**Extract to read**.

Stream-Based Sampling

In Stream-Based Sampling, data points arrive in a stream, and the model decides whether to label each point as it comes. The decision is typically based on the uncertainty of the model’s predictions.

We’ll apply code, but here is the explanation of this simply at first.

1. Initial Model Training
2. Streaming Data
3. Threshold-Based Querying

Here is the code.

from sklearn.datasets import make_regression
from sklearn.preprocessing import StandardScaler
from sklearn.linear_model import LinearRegression
from sklearn.metrics import mean_squared_error

scaler = StandardScaler()
X_scaled = scaler.fit_transform(X)

X_initial_scaled, X_pool_scaled, y_initial, y_pool = train_test_split(X_scaled, y, test_size=0.8, random_state=42)

**Prompt 1**. List the numbered steps given in the text on stream-based sampling.
**Prompt 2**. According to the text on stream-based sampling, what is the model's decision to label a data point typically based on?

**Extracted material**.

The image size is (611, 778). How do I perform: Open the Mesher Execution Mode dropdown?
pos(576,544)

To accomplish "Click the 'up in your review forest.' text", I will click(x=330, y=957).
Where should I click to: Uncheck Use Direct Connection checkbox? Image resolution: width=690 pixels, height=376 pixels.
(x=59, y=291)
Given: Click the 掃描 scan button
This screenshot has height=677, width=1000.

--

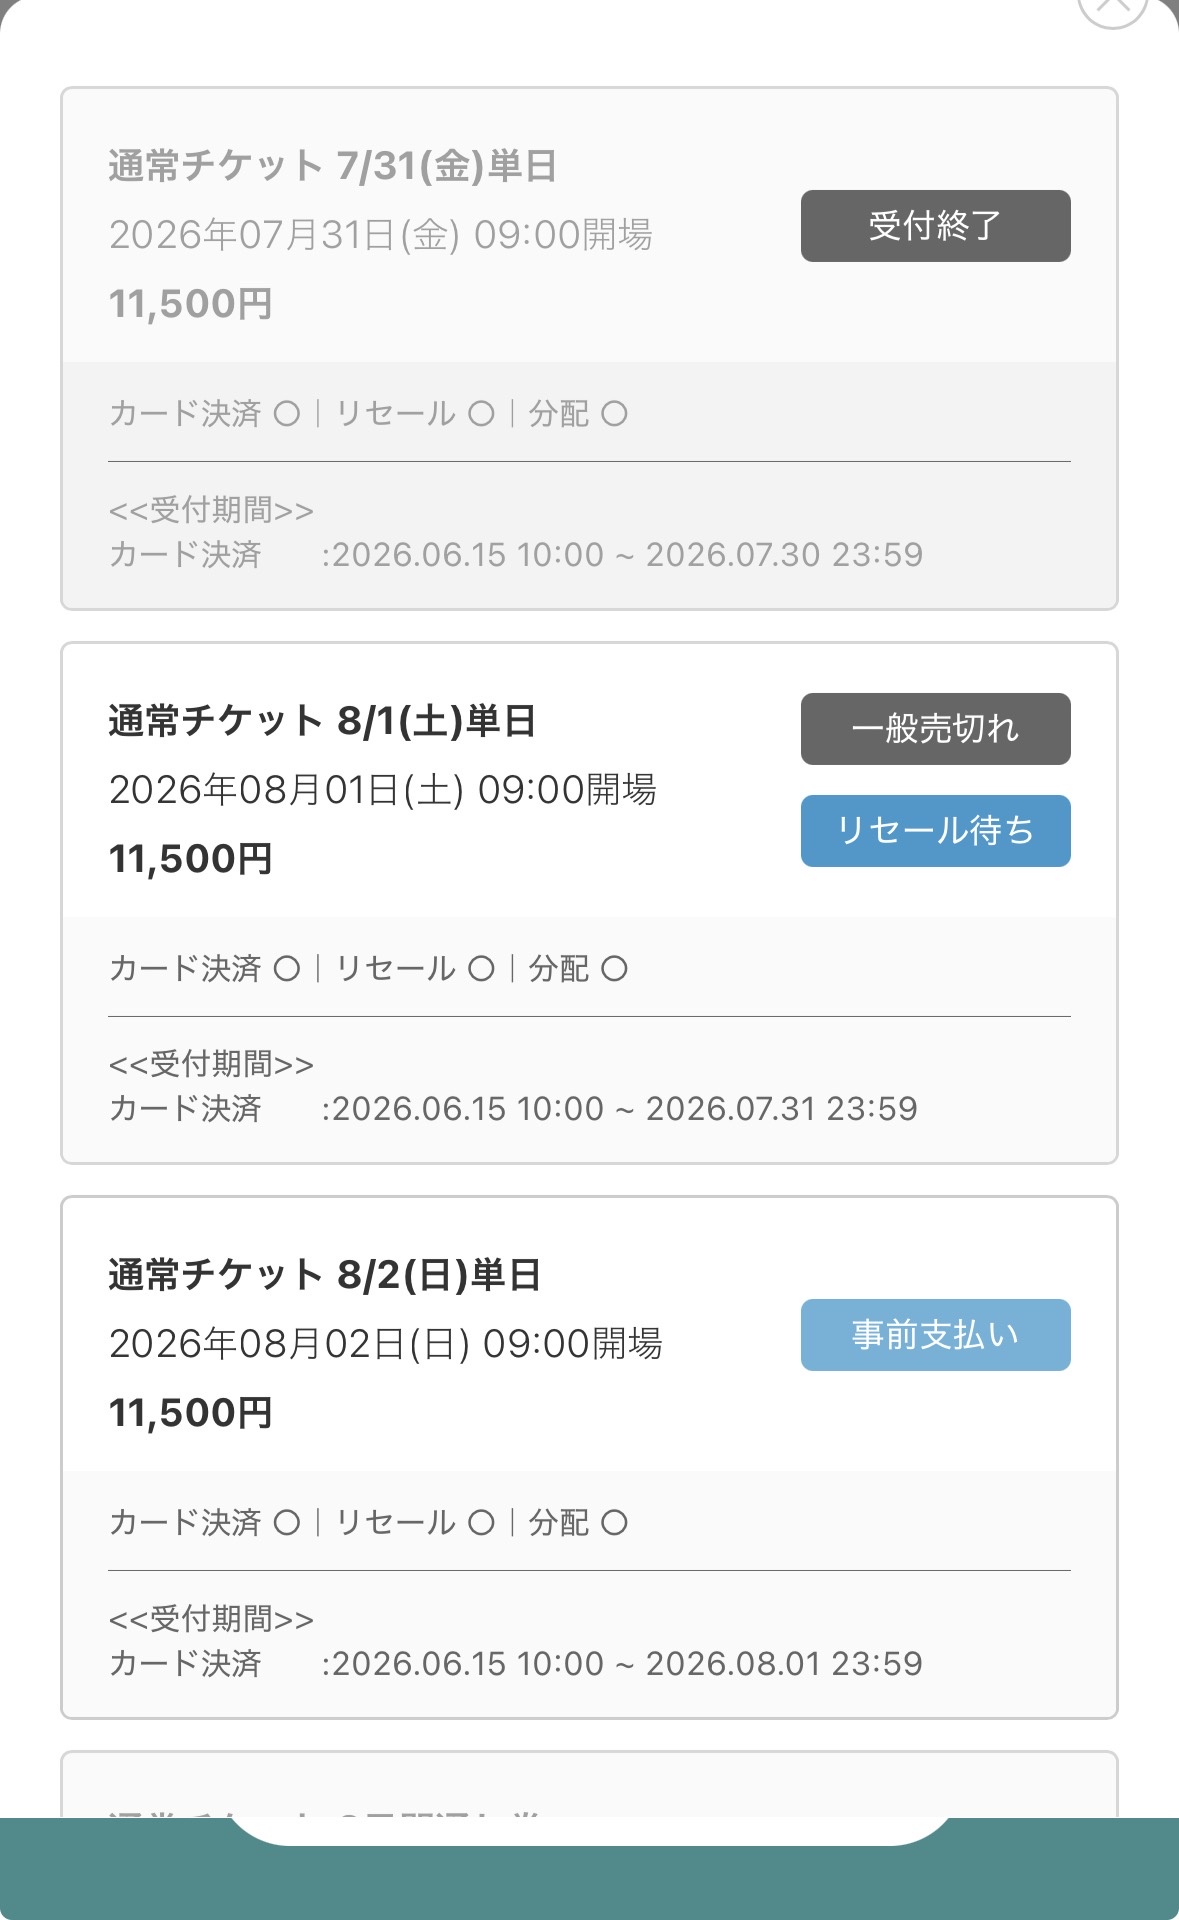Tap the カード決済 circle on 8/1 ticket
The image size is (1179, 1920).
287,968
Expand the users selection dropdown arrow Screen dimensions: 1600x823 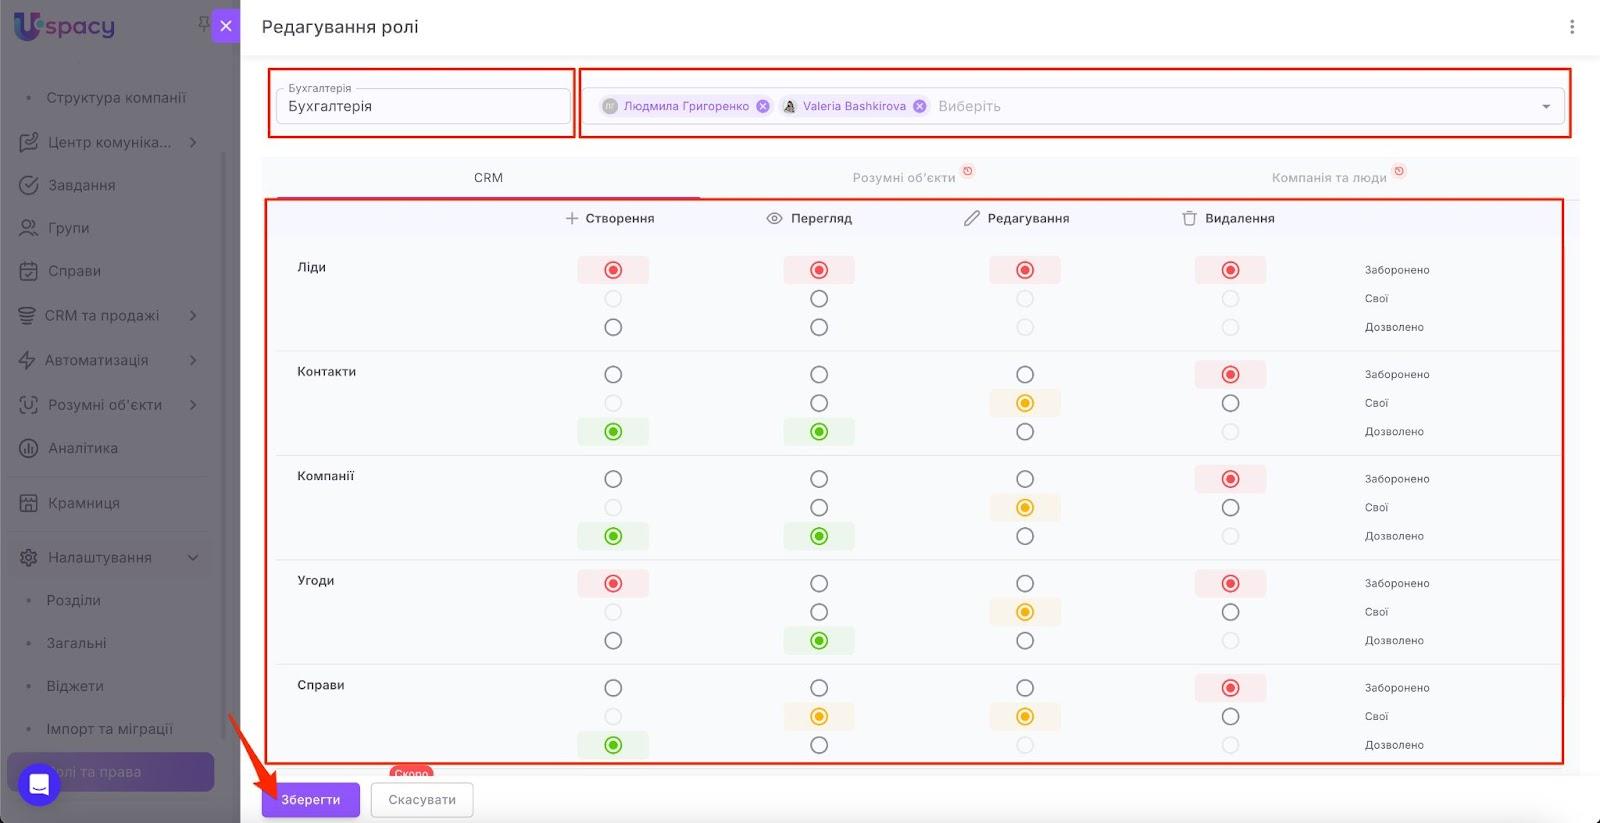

--

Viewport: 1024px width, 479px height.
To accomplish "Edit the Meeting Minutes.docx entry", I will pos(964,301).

**Written response 1**.
1. Initial Model Training
2. Streaming Data
3. Threshold-Based Querying

**Written response 2**. It is typically based on the uncertainty of the model's predictions.